All 14 Michael Bay Movies, Ranked
Michael Bay is a divisive figure. While his films are almost all incredibly successful, having grossed billions of dollars, he's also been a critical punching bag for most of his career. Even back in 1998, Entertainment Weekly was asking "Is Michael Bay the Devil?" and he's been mocked everywhere from South Park to countless YouTube videos that attempt to mimic his singular style. Is he really that bad? Or is there a mad genius to his work?
We decided to take stock of the director's long career. So, hop in your Hummer, throw on some overpriced sunglasses, and prepare for Bay-hem.
14. Transformers: Revenge of the Fallen (2009)

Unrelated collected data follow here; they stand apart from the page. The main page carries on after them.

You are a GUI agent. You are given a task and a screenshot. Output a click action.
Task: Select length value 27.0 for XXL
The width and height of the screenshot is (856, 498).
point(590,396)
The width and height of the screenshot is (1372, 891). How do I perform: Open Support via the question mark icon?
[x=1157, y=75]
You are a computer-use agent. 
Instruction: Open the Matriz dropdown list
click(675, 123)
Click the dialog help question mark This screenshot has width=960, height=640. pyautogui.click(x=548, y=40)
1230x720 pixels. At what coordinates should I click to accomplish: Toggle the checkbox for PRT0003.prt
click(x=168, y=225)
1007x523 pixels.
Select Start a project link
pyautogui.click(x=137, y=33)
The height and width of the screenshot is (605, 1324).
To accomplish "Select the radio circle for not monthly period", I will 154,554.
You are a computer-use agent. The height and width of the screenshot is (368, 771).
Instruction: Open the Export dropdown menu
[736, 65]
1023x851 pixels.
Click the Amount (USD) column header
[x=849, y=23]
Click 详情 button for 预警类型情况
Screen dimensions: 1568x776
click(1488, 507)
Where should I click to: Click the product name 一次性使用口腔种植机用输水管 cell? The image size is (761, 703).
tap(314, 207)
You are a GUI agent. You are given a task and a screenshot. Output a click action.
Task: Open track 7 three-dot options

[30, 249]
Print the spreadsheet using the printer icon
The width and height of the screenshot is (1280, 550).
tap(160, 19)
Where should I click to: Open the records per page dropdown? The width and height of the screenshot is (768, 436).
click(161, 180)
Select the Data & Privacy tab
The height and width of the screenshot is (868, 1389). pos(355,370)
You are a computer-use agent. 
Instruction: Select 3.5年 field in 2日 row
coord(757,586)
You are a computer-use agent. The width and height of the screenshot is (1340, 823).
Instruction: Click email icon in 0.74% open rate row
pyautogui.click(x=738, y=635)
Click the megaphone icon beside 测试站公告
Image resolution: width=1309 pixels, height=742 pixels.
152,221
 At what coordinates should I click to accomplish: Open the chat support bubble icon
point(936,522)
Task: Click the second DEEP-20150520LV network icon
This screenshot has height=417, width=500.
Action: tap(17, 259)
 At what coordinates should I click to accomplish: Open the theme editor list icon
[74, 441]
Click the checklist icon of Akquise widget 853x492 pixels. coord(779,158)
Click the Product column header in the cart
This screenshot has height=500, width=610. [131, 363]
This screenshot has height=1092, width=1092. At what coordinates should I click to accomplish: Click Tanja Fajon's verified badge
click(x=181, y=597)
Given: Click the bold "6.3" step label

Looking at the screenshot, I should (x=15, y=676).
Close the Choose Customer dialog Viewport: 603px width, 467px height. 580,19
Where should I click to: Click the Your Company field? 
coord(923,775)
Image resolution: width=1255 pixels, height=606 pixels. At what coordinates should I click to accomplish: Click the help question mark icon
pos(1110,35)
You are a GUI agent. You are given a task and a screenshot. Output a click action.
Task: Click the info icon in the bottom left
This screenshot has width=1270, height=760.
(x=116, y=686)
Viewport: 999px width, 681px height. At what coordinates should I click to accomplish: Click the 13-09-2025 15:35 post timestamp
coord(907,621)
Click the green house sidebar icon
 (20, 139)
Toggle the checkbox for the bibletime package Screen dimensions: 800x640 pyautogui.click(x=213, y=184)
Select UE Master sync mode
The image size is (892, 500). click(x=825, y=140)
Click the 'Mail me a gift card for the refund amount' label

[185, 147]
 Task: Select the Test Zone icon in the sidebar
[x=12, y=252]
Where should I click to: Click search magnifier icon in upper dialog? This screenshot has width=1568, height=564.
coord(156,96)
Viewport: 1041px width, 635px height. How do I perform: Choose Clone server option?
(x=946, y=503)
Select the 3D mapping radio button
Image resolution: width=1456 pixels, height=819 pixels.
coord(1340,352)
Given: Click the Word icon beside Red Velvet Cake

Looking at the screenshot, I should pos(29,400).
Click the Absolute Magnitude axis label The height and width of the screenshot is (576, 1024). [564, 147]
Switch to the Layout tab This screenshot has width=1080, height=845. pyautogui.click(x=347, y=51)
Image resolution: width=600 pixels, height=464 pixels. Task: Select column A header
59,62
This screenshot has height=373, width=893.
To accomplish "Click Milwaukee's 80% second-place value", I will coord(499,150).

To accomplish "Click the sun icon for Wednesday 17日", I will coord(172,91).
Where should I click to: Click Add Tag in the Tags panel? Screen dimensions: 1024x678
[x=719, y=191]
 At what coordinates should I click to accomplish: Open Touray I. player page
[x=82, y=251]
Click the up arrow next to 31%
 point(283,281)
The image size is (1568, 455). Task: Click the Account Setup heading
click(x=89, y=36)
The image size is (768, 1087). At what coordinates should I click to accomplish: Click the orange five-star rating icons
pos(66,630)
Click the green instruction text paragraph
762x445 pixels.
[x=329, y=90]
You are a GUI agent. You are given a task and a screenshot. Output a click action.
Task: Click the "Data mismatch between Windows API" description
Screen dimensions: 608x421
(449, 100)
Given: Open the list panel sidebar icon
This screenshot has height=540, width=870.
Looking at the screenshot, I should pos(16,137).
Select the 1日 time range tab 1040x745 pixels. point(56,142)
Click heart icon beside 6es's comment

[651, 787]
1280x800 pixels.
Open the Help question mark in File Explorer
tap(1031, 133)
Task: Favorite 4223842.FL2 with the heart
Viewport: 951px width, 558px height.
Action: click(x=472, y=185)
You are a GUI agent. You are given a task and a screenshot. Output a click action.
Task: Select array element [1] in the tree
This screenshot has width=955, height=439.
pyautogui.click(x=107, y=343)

Bay and his Transformers writing team have an excuse for this bloated, garish, and straight-up intolerant mess of a studio blockbuster: during the film's development in 2008, the Writer's Guild of America went on strike, preventing the screenwriters from penning an actual script. To finish on time, Bay conceived action sequences that were later filled with story. If only that explained the incorporation of Skids and Mudflap, a pair of "street"-talking bots, a slinky, evil co-ed Transformer, the appearance of robot heaven, and the line, "I am directly below enemy scrotum" (delivered by John Turturro from beneath a pair of dangling robot balls). Revenge of the Fallen is a $200 million hot mess. -- Matt Patches
13. Transformers: Age of Extinction (2014)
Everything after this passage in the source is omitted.